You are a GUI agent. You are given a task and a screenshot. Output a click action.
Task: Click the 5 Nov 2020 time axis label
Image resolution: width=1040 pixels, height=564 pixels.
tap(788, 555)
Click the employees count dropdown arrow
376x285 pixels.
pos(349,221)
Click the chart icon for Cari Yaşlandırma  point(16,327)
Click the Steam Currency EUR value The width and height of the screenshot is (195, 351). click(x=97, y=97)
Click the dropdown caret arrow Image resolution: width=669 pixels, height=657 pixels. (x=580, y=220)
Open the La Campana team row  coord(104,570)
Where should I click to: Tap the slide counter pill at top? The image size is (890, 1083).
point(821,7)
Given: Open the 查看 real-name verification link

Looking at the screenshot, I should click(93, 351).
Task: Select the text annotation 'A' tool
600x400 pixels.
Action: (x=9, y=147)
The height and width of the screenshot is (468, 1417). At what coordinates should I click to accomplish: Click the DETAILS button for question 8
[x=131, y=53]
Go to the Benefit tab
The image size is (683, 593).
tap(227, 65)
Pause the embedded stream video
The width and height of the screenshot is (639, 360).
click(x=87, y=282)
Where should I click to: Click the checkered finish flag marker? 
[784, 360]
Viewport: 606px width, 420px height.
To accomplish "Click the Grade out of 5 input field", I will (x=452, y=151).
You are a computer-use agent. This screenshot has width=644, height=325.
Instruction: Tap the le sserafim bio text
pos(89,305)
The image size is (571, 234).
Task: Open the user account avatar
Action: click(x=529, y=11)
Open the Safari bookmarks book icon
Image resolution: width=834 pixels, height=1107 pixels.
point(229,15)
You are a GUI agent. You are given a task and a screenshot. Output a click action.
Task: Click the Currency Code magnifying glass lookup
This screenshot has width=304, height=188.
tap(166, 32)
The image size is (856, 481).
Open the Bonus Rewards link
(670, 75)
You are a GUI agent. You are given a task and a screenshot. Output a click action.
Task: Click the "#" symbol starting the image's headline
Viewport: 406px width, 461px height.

:: Task prompt ::
Reproduce the records word for word.

:: Output ::
You are a GUI agent. You are given a task and a screenshot. Output a click action.
Task: Click the 5 Nov 2020 time axis label
Image resolution: width=1040 pixels, height=564 pixels.
tap(788, 555)
Click the employees count dropdown arrow
376x285 pixels.
pos(349,221)
Click the chart icon for Cari Yaşlandırma  point(16,327)
Click the Steam Currency EUR value The width and height of the screenshot is (195, 351). click(x=97, y=97)
Click the dropdown caret arrow Image resolution: width=669 pixels, height=657 pixels. (x=580, y=220)
Open the La Campana team row  coord(104,570)
Where should I click to: Tap the slide counter pill at top? The image size is (890, 1083).
point(821,7)
Given: Open the 查看 real-name verification link

Looking at the screenshot, I should click(93, 351).
Task: Select the text annotation 'A' tool
600x400 pixels.
Action: (x=9, y=147)
The height and width of the screenshot is (468, 1417). At what coordinates should I click to accomplish: Click the DETAILS button for question 8
[x=131, y=53]
Go to the Benefit tab
The image size is (683, 593).
tap(227, 65)
Pause the embedded stream video
The width and height of the screenshot is (639, 360).
click(x=87, y=282)
Where should I click to: Click the checkered finish flag marker? 
[784, 360]
Viewport: 606px width, 420px height.
To accomplish "Click the Grade out of 5 input field", I will (x=452, y=151).
You are a computer-use agent. This screenshot has width=644, height=325.
Instruction: Tap the le sserafim bio text
pos(89,305)
The image size is (571, 234).
Task: Open the user account avatar
Action: click(x=529, y=11)
Open the Safari bookmarks book icon
Image resolution: width=834 pixels, height=1107 pixels.
point(229,15)
You are a GUI agent. You are given a task and a screenshot. Output a click action.
Task: Click the Currency Code magnifying glass lookup
This screenshot has width=304, height=188.
tap(166, 32)
The image size is (856, 481).
Open the Bonus Rewards link
(670, 75)
You are a GUI agent. You are given a task and a screenshot. Output a click action.
Task: Click the "#" symbol starting the image's headline
Viewport: 406px width, 461px height.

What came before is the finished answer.